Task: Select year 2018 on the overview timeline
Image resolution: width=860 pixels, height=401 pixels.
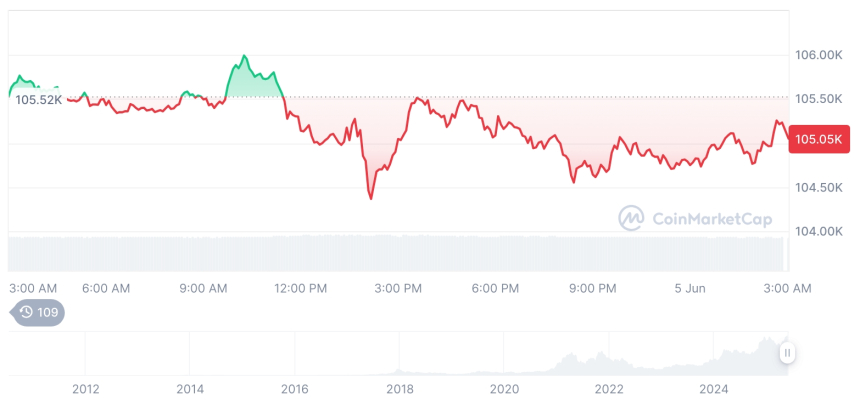Action: (x=399, y=388)
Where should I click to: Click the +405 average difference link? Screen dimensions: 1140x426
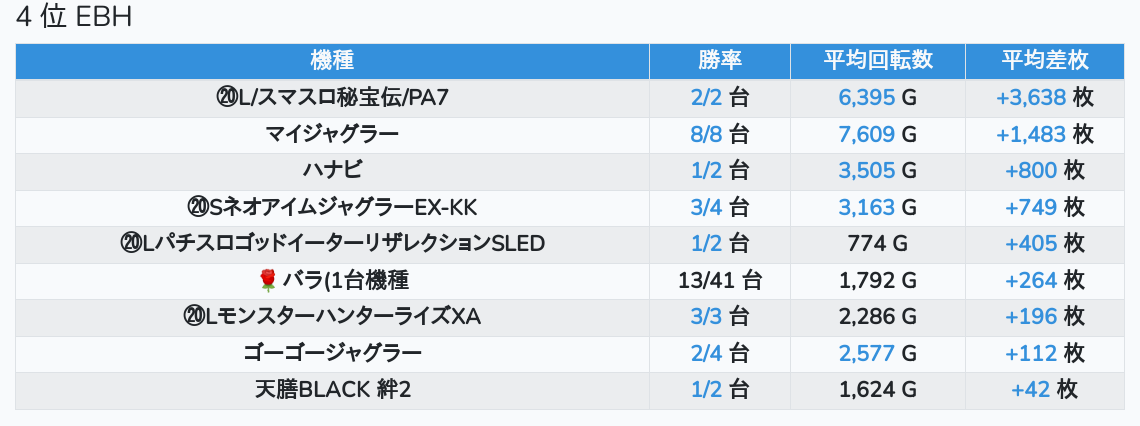tap(1031, 244)
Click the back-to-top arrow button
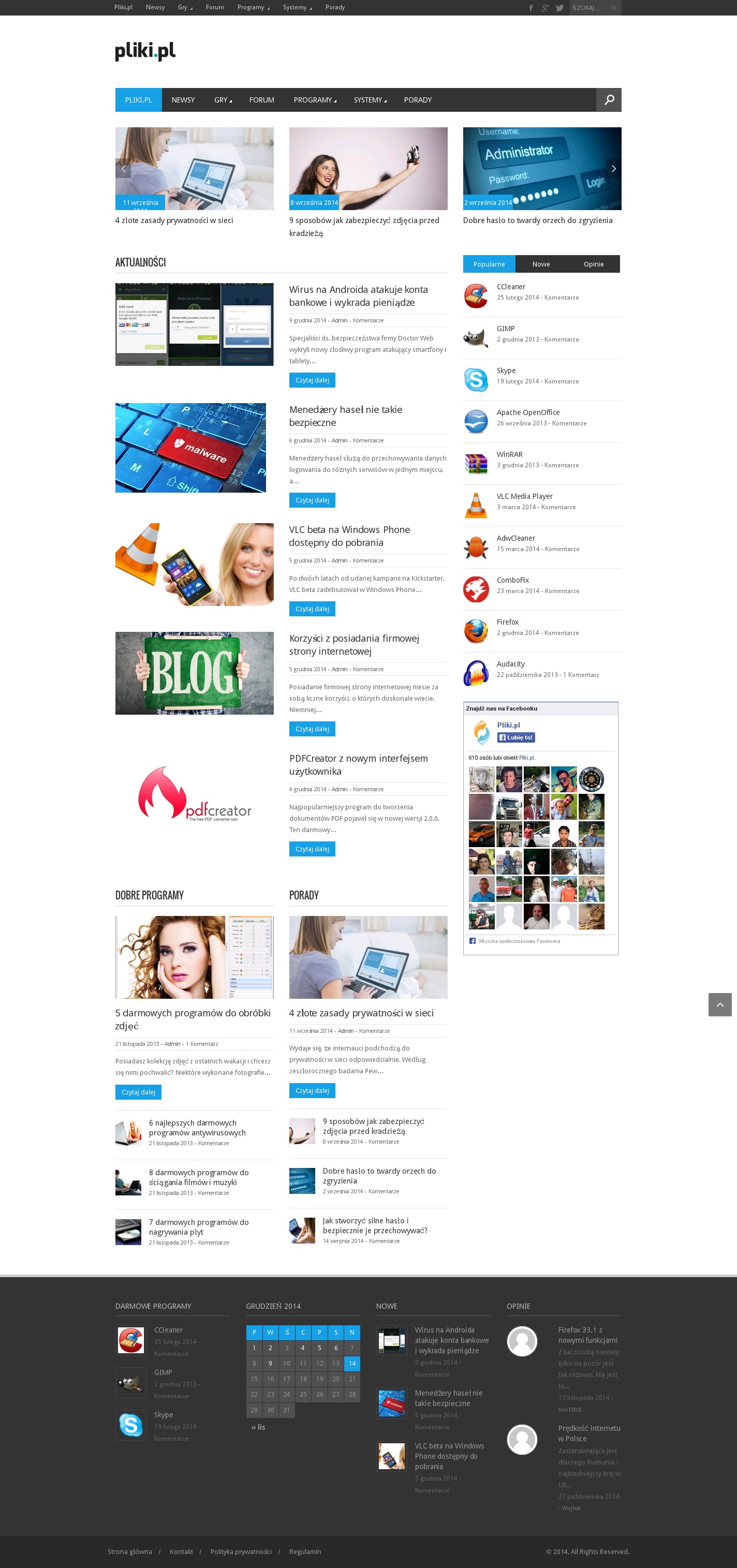The height and width of the screenshot is (1568, 737). (720, 1004)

WHAT YOU ARE ASKED TO DO:
Each line from the one with "Image resolution: width=860" through the final line of the records must be copied exactly, with no pictures and no additional lines.

RESULT OF THE TASK:
Image resolution: width=860 pixels, height=401 pixels.
Action: (x=399, y=388)
Where should I click to: Click the +405 average difference link? Screen dimensions: 1140x426
tap(1031, 244)
Click the back-to-top arrow button
The height and width of the screenshot is (1568, 737). (720, 1004)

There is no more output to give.